Pourquoi les gens s’infligent-ils ces dents de scie en matière de sentiments? La sociologue Eva Illouz, notamment, a des réponses à cette question. Les angoisses et les déceptions inhérentes à tant d’histoires d’amour ont justement aussi un rapport avec la représentation d’un «choix romantique» et l’association étroite entre l’amour et l’amour de soi, comme elle en fait l’analyse dans son livre «Pourquoi l'Amour Fait Mal».
Cette souffrance due à l’amour doit être considérée dans le contexte social et culturel – concrètement: à l’ère de l’individualisme. Comme le montre E. Illouz, aux XVIIIe et XIXe siècles, le couple et l’aventure amoureuse romantique étaient solidement ancrés dans des considérations sociales et économiques.
Aujourd’hui, l’amour est sorti de ses conditions-cadres sociales et donc «devenu le théâtre de la négociation de l’amour de soi», selon elle. Sur ce marché non régulé de la mise en couple, chacun doit savoir comment il conquiert. Chaque comportement hésitant et chaque échec seront par conséquent ressentis comme un échec personnel.
La sociologue ne fait pas ainsi l’apologie de circonstances anciennes, par exemple. Elle attire plutôt l’attention sur le fait que le «moi moderne» doit lutter contre les possibilités de choix et les points de référence manquants; il doit se réinventer et se resituer pratiquement sans cesse. (Poursuivez votre lecture ci-dessous...)
Le fait que l’amour au XXIe siècle soit imprégné de valeurs capitalistes telles que la course à l’efficacité ou le consumérisme, ne facilite pas la chose. «Le choix du partenaire se fait sur un marché extrêmement concurrentiel», souligne Eva Illouz.
De moins en moins de gens sont prêts à connaître vraiment leur vis-à-vis et à prendre le temps de laisser des sentiments se développer – comme si l’amour devait survenir, que le courant devait toujours passer tout de suite.
E. Illouz ne dit pas d’éluder la douleur par tous les moyens, au contraire.
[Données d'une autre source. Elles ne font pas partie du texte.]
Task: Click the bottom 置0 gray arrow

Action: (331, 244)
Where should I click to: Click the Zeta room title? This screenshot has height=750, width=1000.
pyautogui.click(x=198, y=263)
Elle est simplement pour ne plus soumettre les sentiments à la logique économique, et laisser à l’amour le temps de réaliser son unicité plutôt que de se rendre esclave du sentiment enivrant de l’état amoureux.
Car cela signifie également toujours vivre dans le souvenir d’un idéal romantique et enjolivé - et c’est le chemin le plus sûr vers le chagrin (voir aussi «Quel est le secret de l’amour?».